‘Kaleo,’ a well-known crypto analyst, recently talked about the current market situation and how he believes it represents an opportunity to once again ‘buy at the dip’ (buy crypto assets when the prices are much lower). He also claims that Bitcoin (BTC) is extremely likely to experience a rapid recovery as soon as it breaks free from the $30,000 to $35,000 mark.
It had been through Twitter that the analyst made his claims known to the public, and he currently has more than 330,000 followers. He was correct in his prediction about Alpha Finance Lab (ALPHA) recently, and many investors tend to take his advice very seriously. According to Kaleo, Bitcoin’s price had apparently been impacted thanks to last year’s Nasdaq index; wherein there was a sharp move upward following the rapid expansion of the tech. Bitcoin then began outpacing the tech when it had set a new all-time high.

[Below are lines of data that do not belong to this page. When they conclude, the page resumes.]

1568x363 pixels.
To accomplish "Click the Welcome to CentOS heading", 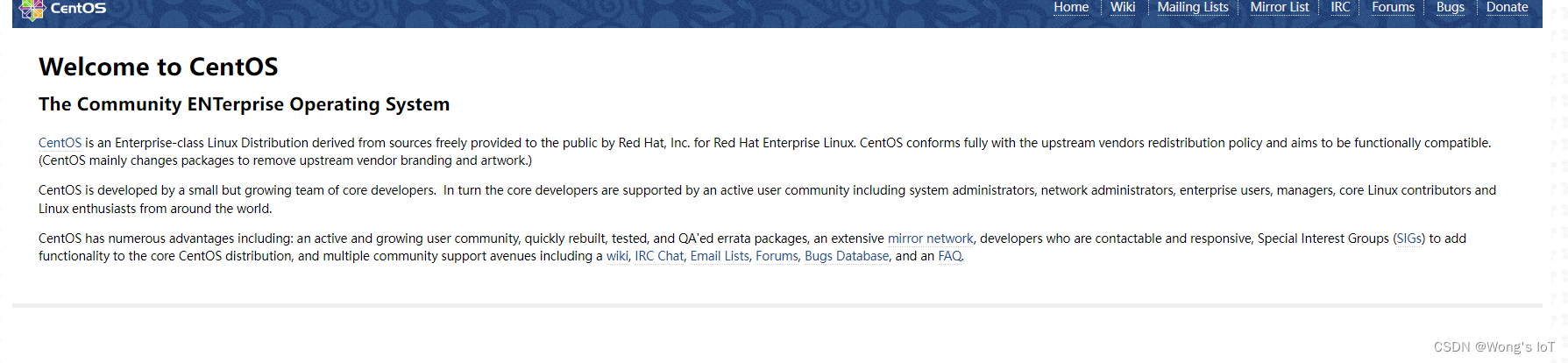I will point(159,67).

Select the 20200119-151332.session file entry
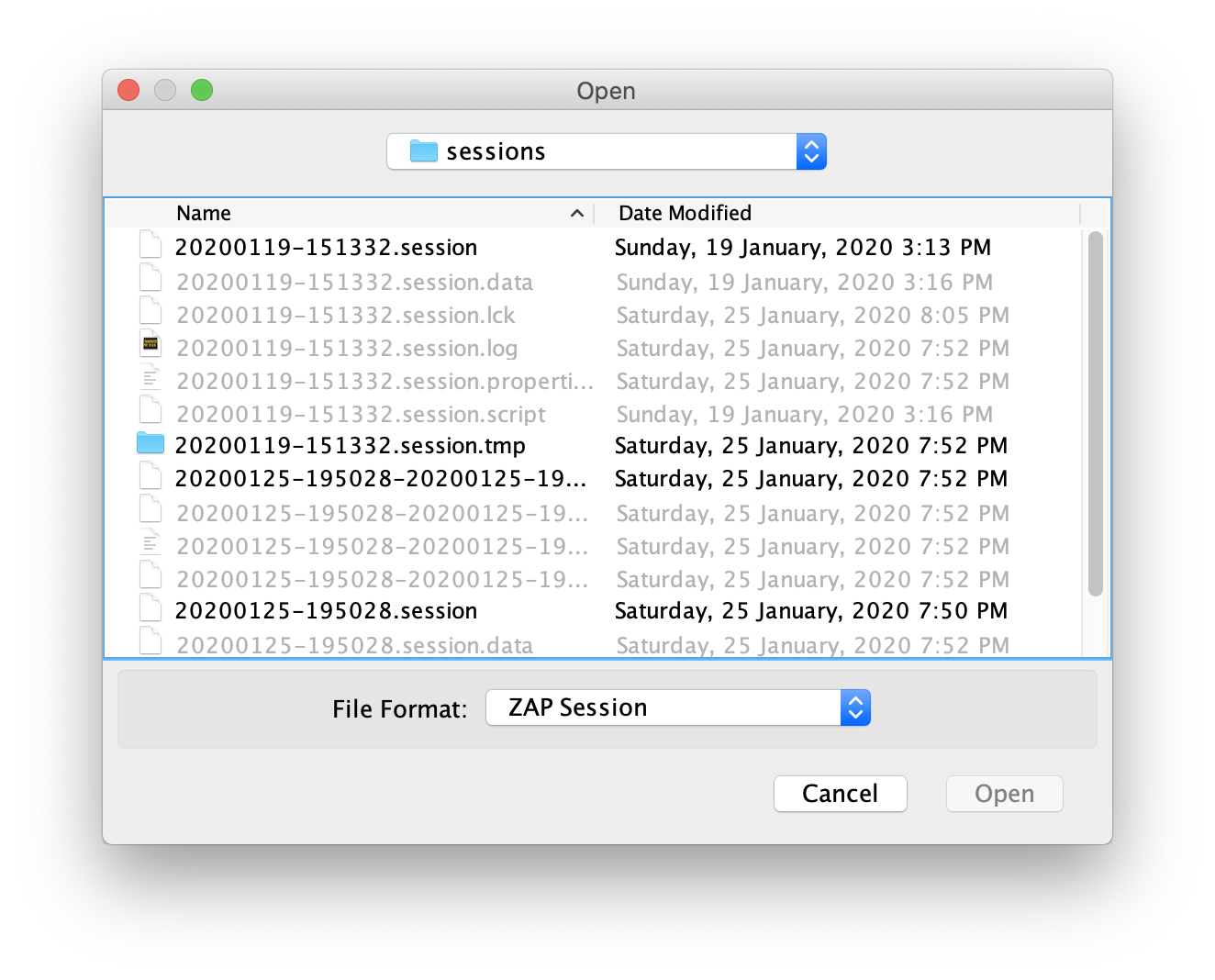(326, 246)
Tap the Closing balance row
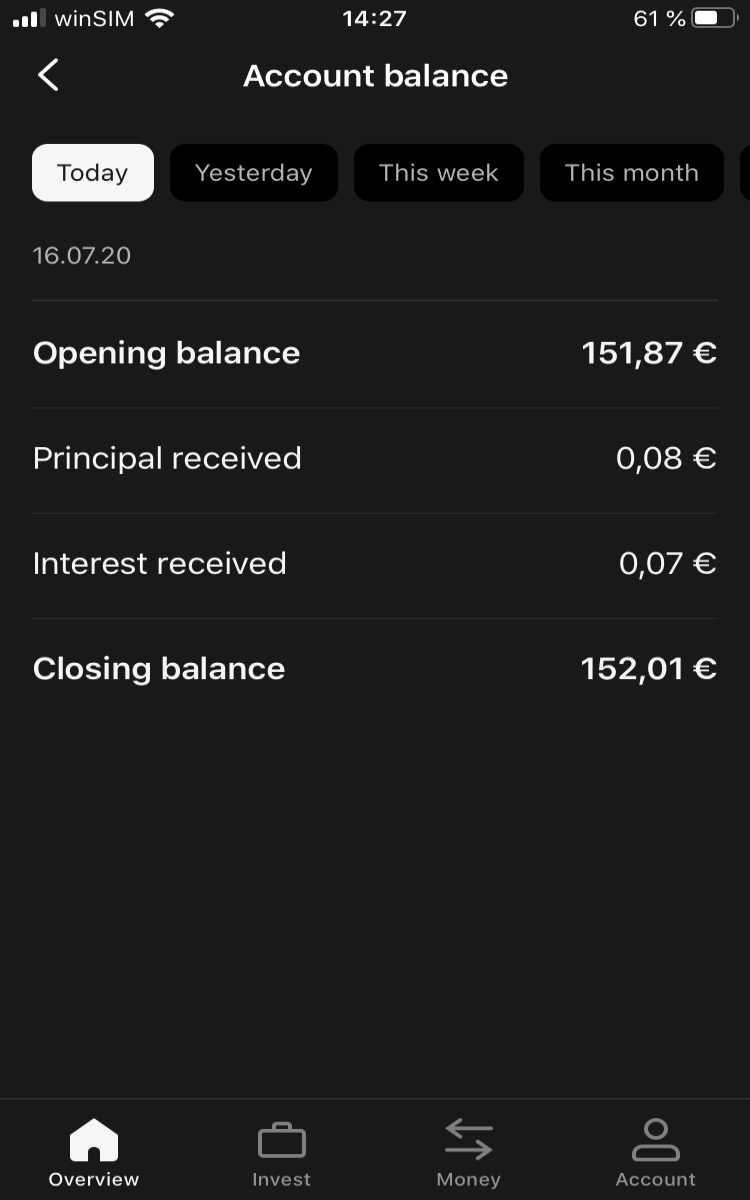 375,669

Bitcoin looks bearish now, but that can change soon
The analyst realized that the flagship crypto’s chart appears to be bearish at the moment. However, he is hopeful that this will not be the case for long and that a massive price recovery will happen sooner rather than later. The logic behind his claims is due to the fact that around this time in 2020, the Bitcoin chart had similarly appeared bearish. However, the price had indeed spiked not long afterward.

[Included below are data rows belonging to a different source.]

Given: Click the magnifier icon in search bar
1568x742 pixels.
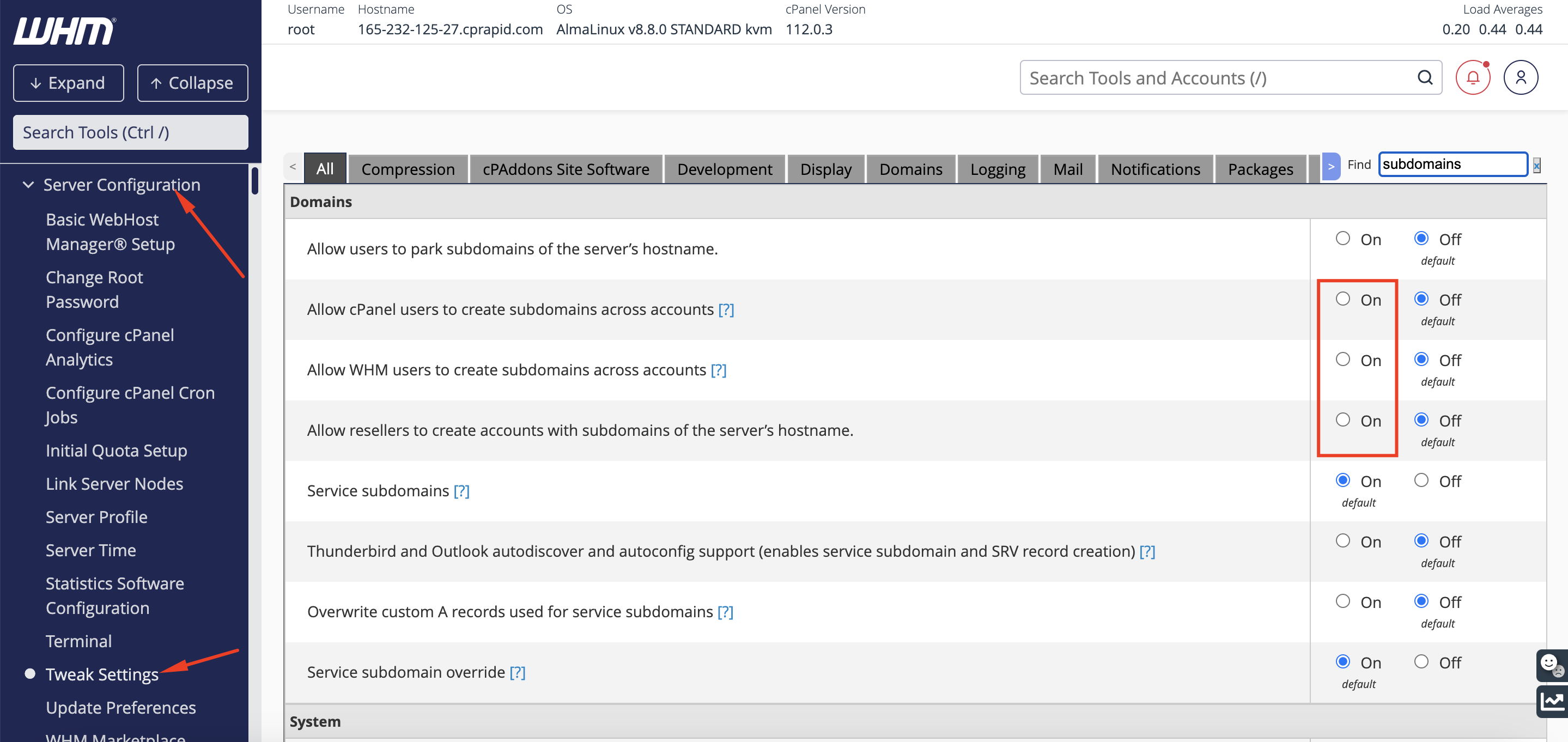Looking at the screenshot, I should [x=1424, y=78].
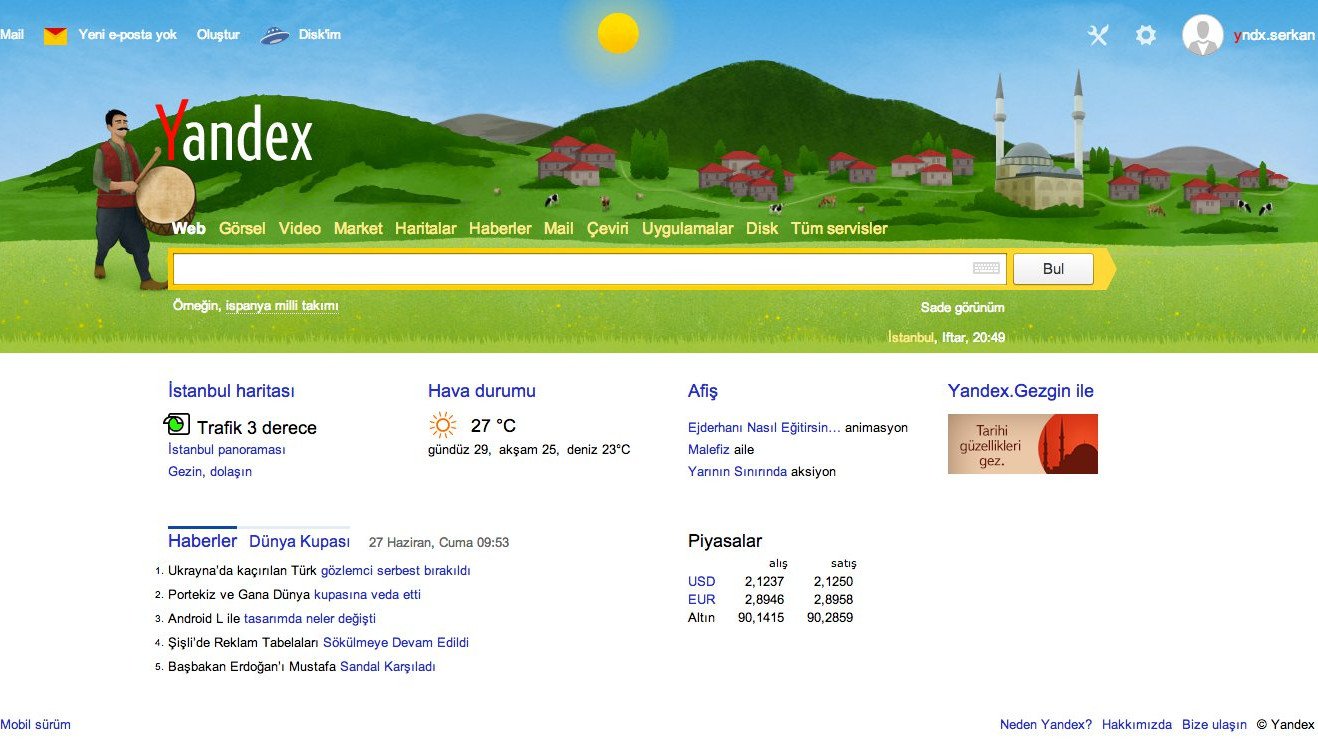Click the yndx.serkan profile avatar
This screenshot has width=1318, height=741.
pyautogui.click(x=1203, y=34)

Naturally, the crypto analyst then asked all of his followers to take advantage of the current situation and ‘keep stacking’ so that the opportunity is not wasted. He truly believes that this is the correct time to purchase BTC before the seemingly inevitable recovery begins.
BTC to reach $100,000?
In June, the analyst had boldly predicted that Bitcoin’s price should reach $100,000 and beyond as far as the long-term may be concerned. He expects the digital asset to vastly outperform the tech stocks. He is not the only one who seems to think this way either, as Troy Gayeski, the senior portfolio manager and investment officer (co-chief) of SkyBridge Capital, stated that we might very well be about to witness a significant BTC supply shock, the likes of which we might have never experienced before.
Gayeski had claimed that, usually, on-chain signals tend to suggest that ‘strong holders’ may once again be busy accumulating BTC and these investors often have plans of holding the crypto for extended periods of time. Essentially, the coins are now being bought up by the holders from the speculators who had entered the market around the time when Bitcoin’s price had begun increasing.